Some examples of good courtroom etiquette includes the following:
- Dress appropriately, specifically in formal business attire;
- Address the judge as “your honor” when you need to address the judge; and
- Do not bring any food, drinks, or any noise producing electronics into the courtroom.
Most importantly, the witness should remain as calm and relaxed as possible throughout the process. Again, the witness has a big responsibility in that their testimony could influence the outcome of the case. They must appear to be reliable and provide truthful, accurate testimony and evidence in order to resolve the case.
It is important to note that the evidence provided by a witness is not always admissible. The judge maintains the right to determine that the evidence provided by a witness is not reliable and should not be considered when making their decision. In general, a judge will use the following as a guide to determine if the provided evidence should be admitted or excluded:
- Is the evidence actually helpful to the judge and/or jury;
- Is the witness qualified to be providing evidence;
- Is the provided testimony based on sufficient facts or data;
- Has the testimony been provided as a result of reliable methods or principles; and
- Did the witness reliably apply the facts of the case?

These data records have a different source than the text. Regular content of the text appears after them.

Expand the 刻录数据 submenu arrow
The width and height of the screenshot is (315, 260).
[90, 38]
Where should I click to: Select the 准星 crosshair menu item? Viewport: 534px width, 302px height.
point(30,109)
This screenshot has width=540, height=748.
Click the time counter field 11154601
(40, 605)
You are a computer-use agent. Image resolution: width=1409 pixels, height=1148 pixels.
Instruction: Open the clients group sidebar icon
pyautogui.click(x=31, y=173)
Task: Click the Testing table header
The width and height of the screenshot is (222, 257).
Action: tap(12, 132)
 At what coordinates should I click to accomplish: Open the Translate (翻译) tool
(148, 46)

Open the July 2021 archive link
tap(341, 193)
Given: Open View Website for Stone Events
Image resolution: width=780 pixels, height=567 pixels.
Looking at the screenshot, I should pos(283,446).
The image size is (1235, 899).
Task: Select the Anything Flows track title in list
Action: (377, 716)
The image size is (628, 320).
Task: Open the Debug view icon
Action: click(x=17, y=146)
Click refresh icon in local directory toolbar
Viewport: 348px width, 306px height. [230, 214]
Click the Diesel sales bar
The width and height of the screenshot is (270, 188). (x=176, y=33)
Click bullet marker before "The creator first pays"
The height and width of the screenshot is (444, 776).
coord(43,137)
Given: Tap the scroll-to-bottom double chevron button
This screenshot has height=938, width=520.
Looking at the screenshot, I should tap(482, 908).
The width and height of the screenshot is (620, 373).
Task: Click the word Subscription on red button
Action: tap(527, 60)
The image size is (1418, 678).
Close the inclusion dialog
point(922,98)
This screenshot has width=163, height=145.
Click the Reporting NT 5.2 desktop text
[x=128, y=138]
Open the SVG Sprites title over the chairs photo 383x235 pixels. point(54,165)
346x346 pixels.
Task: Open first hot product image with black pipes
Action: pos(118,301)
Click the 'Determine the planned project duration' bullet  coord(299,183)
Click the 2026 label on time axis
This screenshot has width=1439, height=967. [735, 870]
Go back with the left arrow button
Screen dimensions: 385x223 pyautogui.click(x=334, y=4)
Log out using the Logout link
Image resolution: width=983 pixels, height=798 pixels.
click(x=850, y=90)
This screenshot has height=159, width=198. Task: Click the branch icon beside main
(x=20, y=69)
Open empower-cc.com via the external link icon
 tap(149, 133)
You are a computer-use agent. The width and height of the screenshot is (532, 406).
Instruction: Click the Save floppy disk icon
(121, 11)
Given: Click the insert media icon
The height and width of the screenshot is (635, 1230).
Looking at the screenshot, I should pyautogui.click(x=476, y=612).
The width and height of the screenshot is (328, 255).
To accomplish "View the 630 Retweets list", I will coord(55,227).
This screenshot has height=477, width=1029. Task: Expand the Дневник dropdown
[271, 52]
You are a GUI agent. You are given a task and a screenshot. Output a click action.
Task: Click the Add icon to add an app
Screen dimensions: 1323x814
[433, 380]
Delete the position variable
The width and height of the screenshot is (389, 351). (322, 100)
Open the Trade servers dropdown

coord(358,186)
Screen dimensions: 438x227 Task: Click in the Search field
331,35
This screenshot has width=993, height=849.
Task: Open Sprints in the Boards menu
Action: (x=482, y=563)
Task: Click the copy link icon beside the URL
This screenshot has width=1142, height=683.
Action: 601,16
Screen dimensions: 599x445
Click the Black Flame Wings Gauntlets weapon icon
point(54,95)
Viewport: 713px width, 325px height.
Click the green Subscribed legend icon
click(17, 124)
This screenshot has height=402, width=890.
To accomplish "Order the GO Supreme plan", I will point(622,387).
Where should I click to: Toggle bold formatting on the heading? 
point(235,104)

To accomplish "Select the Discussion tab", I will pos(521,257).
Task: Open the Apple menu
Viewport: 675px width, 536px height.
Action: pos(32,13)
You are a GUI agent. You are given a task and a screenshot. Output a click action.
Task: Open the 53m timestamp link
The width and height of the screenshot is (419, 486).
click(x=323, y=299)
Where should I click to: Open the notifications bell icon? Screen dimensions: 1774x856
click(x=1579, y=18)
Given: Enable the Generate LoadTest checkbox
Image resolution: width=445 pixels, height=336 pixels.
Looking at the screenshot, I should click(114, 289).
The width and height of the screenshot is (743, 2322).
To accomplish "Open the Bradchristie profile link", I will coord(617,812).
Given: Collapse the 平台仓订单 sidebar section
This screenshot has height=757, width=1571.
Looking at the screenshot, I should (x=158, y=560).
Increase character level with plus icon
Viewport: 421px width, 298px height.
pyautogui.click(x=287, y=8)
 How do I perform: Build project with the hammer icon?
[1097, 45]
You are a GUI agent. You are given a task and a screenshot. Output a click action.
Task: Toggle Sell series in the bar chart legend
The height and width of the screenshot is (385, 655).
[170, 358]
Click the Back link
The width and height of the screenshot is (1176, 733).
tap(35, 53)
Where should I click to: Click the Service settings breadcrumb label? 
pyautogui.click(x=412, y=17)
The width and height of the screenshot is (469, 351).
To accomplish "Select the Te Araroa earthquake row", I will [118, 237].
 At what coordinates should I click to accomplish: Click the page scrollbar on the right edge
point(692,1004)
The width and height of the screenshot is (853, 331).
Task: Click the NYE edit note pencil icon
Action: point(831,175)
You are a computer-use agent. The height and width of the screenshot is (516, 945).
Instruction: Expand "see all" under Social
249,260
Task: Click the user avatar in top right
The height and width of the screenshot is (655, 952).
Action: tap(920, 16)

The judge may exclude any evidence that would serve only to confuse the jury. Additionally, they judge may exclude provided evidence that would unfairly prejudice a particular party, or would be too time consuming to present to the jury.
The guidelines for witnesses in family court cases vary by state or jurisdiction. Thus, consulting with a well qualified and knowledgeable family lawyer is beneficial making sure you understand the guidelines in your area.
Importantly, as a witness you will not generally have to hire an attorney, as the attorney hired previously by the side you are testifying for will generally assist you in providing your testimony. Additionally, an experienced attorney will typically prep you before you testify at trial.